Reproduce the lines below with every occurrence of "column header" replaced by "column heading", leaving all other text unchanged.

## START Provided records

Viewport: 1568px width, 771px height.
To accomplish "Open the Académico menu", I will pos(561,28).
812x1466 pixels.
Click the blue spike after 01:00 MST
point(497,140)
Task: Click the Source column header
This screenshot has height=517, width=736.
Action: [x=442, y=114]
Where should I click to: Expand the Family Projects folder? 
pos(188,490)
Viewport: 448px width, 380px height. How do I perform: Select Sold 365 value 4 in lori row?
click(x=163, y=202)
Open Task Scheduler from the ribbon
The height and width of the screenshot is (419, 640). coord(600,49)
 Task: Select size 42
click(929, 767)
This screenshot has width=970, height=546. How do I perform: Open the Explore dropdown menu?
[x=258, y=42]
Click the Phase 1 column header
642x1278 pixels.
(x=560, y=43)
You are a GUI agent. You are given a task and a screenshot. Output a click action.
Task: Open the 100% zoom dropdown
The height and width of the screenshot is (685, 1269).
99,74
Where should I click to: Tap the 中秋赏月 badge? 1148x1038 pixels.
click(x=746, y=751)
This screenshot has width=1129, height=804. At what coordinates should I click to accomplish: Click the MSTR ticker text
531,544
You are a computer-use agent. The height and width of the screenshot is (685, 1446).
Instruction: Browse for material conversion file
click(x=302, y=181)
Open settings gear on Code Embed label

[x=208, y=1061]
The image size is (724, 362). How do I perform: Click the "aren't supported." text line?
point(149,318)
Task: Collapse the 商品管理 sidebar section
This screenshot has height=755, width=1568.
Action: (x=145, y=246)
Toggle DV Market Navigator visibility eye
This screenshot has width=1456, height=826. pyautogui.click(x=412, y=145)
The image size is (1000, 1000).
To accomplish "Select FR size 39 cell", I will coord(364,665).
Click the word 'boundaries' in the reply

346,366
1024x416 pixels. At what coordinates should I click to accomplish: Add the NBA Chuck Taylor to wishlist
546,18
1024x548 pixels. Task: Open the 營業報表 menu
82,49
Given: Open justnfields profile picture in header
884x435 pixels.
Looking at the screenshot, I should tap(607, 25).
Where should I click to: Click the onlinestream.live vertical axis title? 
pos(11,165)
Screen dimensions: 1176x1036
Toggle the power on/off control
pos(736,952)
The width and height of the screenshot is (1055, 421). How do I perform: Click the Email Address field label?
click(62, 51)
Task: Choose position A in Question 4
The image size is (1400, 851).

## END Provided records

* [Solution]:
Viewport: 1568px width, 771px height.
To accomplish "Open the Académico menu", I will pos(561,28).
812x1466 pixels.
Click the blue spike after 01:00 MST
point(497,140)
Task: Click the Source column heading
This screenshot has height=517, width=736.
Action: [x=442, y=114]
Where should I click to: Expand the Family Projects folder? 
pos(188,490)
Viewport: 448px width, 380px height. How do I perform: Select Sold 365 value 4 in lori row?
click(x=163, y=202)
Open Task Scheduler from the ribbon
The height and width of the screenshot is (419, 640). coord(600,49)
 Task: Select size 42
click(929, 767)
This screenshot has width=970, height=546. How do I perform: Open the Explore dropdown menu?
[x=258, y=42]
Click the Phase 1 column heading
642x1278 pixels.
(x=560, y=43)
You are a GUI agent. You are given a task and a screenshot. Output a click action.
Task: Open the 100% zoom dropdown
The height and width of the screenshot is (685, 1269).
99,74
Where should I click to: Tap the 中秋赏月 badge? 1148x1038 pixels.
click(x=746, y=751)
This screenshot has width=1129, height=804. At what coordinates should I click to accomplish: Click the MSTR ticker text
531,544
You are a computer-use agent. The height and width of the screenshot is (685, 1446).
Instruction: Browse for material conversion file
click(x=302, y=181)
Open settings gear on Code Embed label

[x=208, y=1061]
The image size is (724, 362). How do I perform: Click the "aren't supported." text line?
point(149,318)
Task: Collapse the 商品管理 sidebar section
This screenshot has height=755, width=1568.
Action: (x=145, y=246)
Toggle DV Market Navigator visibility eye
This screenshot has width=1456, height=826. pyautogui.click(x=412, y=145)
The image size is (1000, 1000).
To accomplish "Select FR size 39 cell", I will coord(364,665).
Click the word 'boundaries' in the reply

346,366
1024x416 pixels. At what coordinates should I click to accomplish: Add the NBA Chuck Taylor to wishlist
546,18
1024x548 pixels. Task: Open the 營業報表 menu
82,49
Given: Open justnfields profile picture in header
884x435 pixels.
Looking at the screenshot, I should tap(607, 25).
Where should I click to: Click the onlinestream.live vertical axis title? 
pos(11,165)
Screen dimensions: 1176x1036
Toggle the power on/off control
pos(736,952)
The width and height of the screenshot is (1055, 421). How do I perform: Click the Email Address field label?
click(62, 51)
Task: Choose position A in Question 4
The image size is (1400, 851).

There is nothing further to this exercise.